▶ [Document segment]
Skip to content

Data Transformation with KSML

This tutorial demonstrates how to build a data transformation pipeline using KSML. You'll learn how to convert data between different formats, enrich data with additional information, and handle complex transformations.

Introduction

Data transformation is a fundamental use case for stream processing. It allows you to:

  • Convert data between different formats (JSON, XML, Avro, etc.)
  • Normalize and clean data from various sources
  • Enrich data with additional context or reference information
  • Restructure data to meet downstream system requirements
  • Filter out unnecessary information

In this tutorial, we'll build a data transformation pipeline that processes customer data from a legacy system, transforms it into a standardized format, enriches it with additional information, and makes it available for downstream applications.

Prerequisites

Before starting this tutorial, you should:

The Use Case

Imagine you're working with a company that has acquired another business. You need to integrate customer data from the acquired company's legacy system into your modern data platform. The legacy data:

  • Is in a different format (XML) than your system (JSON)

▶ [Data extract]
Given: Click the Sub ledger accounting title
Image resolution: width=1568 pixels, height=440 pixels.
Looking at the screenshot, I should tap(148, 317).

▶ [Required work]
(a) Reproduce the passage of the KSML data transformation tutorial starting with "In this tutorial, we'll" and going on through "your system (JSON)".
(b) Write the next part of the KSML data transformation tutorial, picking up after its final line.
The data shown above plays no part in what is asked here.

▶ [Answers per task]
(a)
In this tutorial, we'll build a data transformation pipeline that processes customer data from a legacy system, transforms it into a standardized format, enriches it with additional information, and makes it available for downstream applications.

Prerequisites

Before starting this tutorial, you should:

The Use Case

Imagine you're working with a company that has acquired another business. You need to integrate customer data from the acquired company's legacy system into your modern data platform. The legacy data:

  • Is in a different format (XML) than your system (JSON)

(b)
  • Uses different field names and conventions
  • Contains some fields you don't need
  • Is missing some information that you need to add from reference data

Defining the Data Models

Source Data (XML)

The legacy system provides customer data in XML format:

<customer>
    <cust_id>12345</cust_id>
    <fname>John</fname>
    <lname>Doe</lname>
    <dob>1980-01-15</dob>
    <addr>
        <street>123 Main St</street>
        <city>Anytown</city>
        <state>CA</state>
        <zip>90210</zip>
    </addr>
    <phone>555-123-4567</phone>
    <legacy_segment>A</legacy_segment>
    <account_created>2015-03-20</account_created>
</customer>

Reference Data (JSON)

You have a reference table topic with segment code (key) mappings to segment details (value):

Key Value
A {"segment_name": "Premium", "discount_tier": "Tier 1", "marketing_group": "High Value"}
B {"segment_name": "Standard", "discount_tier": "Tier 2", "marketing_group": "Medium Value"}
C {"segment_name": "Basic", "discount_tier": "Tier 3", "marketing_group": "Growth Target"}

Target Data (JSON)

You want to transform the data into this format:

{
  "customer_id": "12345",
  "name": {
    "first": "John",
    "last": "Doe"
  },
  "contact_info": {
    "email": "john.doe@example.com",
    "phone": "555-123-4567",
    "address": {
      "street": "123 Main St",
      "city": "Anytown",
      "state": "CA",
      "postal_code": "90210",
      "country": "USA"
    }
  },
  "birth_date": "1980-01-15",
  "customer_since": "2015-03-20",
  "segment": "Premium",
  "marketing_preferences": {
    "group": "High Value",
    "discount_tier": "Tier 1"
  },
  "metadata": {
    "source": "legacy_system",
    "last_updated": "2023-07-01T12:00:00Z"
  }
}

Creating the KSML Definition

Now, let's create our KSML definition file:

Data transformation processor (click to expand)
name: "Data Transformation Use Case"
version: "1.0"
description: |
  This definition shows how to take legacy customer data in XML, join it with a customer segments table on Kafka, and
  write out the customer data in another structure as JSON.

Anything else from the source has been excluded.